Home / Money / Personal Finance /  Opinion | India’s unique public digital platforms to further inclusion, empowerment

At the recent G7 Summit in France, India presented its efforts to drive digital innovation to further inclusion and empowerment. While digitization is a worldwide phenomenon, India has followed a unique path of creating public infrastructure to drive digital inclusion.

Unlike the G7 countries, India has much lower income, a very large population and low literacy levels. Extreme affordability and ubiquitous access are important drivers for mass adoption of any innovation in India. With low data costs and easy availability of affordable mobile phones, India now has more smartphone users than the US, is home to nearly 2,000 fintech startups and has attracted more than $3 billion in funding. India is the only large economy in the world with public digital infrastructure backed by public policy and regulation to support the entire ecosystem. In China, there are internet platform leaders like Alibaba and Tencent that are using proprietary customer data and deep analytics to offer a slew of innovative products, from payments to mutual funds to loans. In sub-Saharan Africa, mobile network operators have led the charge with innovation in mobile-based payments, credit and many other use cases.

India Stack, as the public digital platform is commonly referred to, comprises of three key components: digital identity in the form of Aadhaar, digital payments in the form of Unified Payments Interface (UPI) and digital data exchange in the form of account aggregators. Since these are built as public goods with open architecture, all players in the ecosystem have equal access to it and it allows for further innovation to be built on top of these basic building blocks. The first layer of India Stack, Aadhaar-based identity, enables fulfilling know your customer (KYC) requirements. In addition, it provides innovative authentication solutions such as e-sign (Aadhaar-based digital signature) and Aadhaar-enabled payments system that allows cash withdrawal using biometrics at merchant locations. The second layer, UPI, is a national switch that enables real-time exchange of digital payments between any two individuals. On top of this basic infrastructure, innovators have built solutions that allow bill payments, toll payments, dynamic invoice generation and collection.

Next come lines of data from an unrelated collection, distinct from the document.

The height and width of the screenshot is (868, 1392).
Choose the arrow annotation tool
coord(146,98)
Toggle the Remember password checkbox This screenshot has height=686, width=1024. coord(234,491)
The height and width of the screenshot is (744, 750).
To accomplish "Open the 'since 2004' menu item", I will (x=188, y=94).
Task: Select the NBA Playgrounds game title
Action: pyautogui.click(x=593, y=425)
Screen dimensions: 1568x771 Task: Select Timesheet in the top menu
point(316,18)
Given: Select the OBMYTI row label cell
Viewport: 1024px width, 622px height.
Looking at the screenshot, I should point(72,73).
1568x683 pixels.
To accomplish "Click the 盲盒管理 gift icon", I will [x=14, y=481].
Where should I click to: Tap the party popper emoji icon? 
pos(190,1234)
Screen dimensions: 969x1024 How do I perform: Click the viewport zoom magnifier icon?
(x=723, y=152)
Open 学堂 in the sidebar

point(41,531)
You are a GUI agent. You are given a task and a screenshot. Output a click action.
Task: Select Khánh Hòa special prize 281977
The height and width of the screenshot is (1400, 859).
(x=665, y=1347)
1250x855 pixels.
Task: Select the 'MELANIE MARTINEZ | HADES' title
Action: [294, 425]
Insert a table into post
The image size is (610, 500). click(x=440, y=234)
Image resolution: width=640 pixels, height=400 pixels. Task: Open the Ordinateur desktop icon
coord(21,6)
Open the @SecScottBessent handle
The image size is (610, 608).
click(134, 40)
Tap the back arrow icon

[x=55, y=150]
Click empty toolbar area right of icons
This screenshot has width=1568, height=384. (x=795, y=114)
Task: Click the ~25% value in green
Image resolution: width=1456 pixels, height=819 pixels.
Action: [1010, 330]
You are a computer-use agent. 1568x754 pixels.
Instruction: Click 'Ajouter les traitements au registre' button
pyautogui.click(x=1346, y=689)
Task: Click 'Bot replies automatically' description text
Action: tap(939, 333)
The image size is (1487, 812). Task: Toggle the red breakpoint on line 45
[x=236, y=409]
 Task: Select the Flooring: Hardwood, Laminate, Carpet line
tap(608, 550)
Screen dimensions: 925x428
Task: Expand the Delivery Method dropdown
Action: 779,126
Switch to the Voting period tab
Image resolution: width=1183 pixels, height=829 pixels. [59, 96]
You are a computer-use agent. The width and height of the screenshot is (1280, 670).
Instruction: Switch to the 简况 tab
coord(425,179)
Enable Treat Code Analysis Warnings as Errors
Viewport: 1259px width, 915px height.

The last layer, account aggregator, which has been recently launched would be like a switch that would enable seamless exchange of digital data between data providers (like GST Network, banks) and data users (like a loan provider or financial planner) with the consent of the data owner (each of us).

By kick starting this virtuous cycle of innovation and adoption, these public digital platforms have proven to be useful in reaching an exponentially growing number of people at rapidly falling costs. This unique technology stack in India is built to scale to enable very high volume, low-cost transactions and prevents any single player from establishing monopolistic advantage over the customer and his data. What is most important is that this shifts the power balance from the providers to the customers. With the last layer of data consent being added, the customer has the right to ask and the data provider has an obligation to share the customer’s data with whoever the customer authorises—this changes the equation and empowers the customer to go to whoever is offering the best service or product and the right price.

Fintech innovators are seizing the opportunity to build customer-focused solutions on top of the digital rails laid out. Financial services in India are undergoing massive transformation and banks need not be the only ones providing a financial product. Financial services are being made available where you need, when you need and how you need them. When you shop online, along with various payment options listed, there is also an option to pay later. The option to pay later is essentially a loan being approved and disbursed to you in a matter of a few minutes at the point of purchase.

Fintech innovation in India is targeting all segments of customers, including those underserved by the banking sector so far. For instance, PaperKing provides an app for household vendors who deliver newspaper, milk, laundry and so on to manage their billing and collections. Khatabook provides a digital solution to neighbourhood kirana stores for order management and collections. Bijak provides an order tracking, payments and credit solution for agri commodity traders. These solutions not just improve their cash flow management and reduce operating costs, but are vehicles for formalization and inclusion of customers who are experiencing the power of digitization in transforming their lives. Whatever may be the need—move money, save for a rainy day, start a new business or reconcile and collect invoices—there’s a fintech solution for each and they are getting better and more accessible by the day. The customer is the biggest beneficiary of the investments India has made in the backbone digital architecture for all to ride on. It’s time for customers to embrace the digital change, shun inhibitions, try new solutions and take deliberate steps towards improving their financial lives.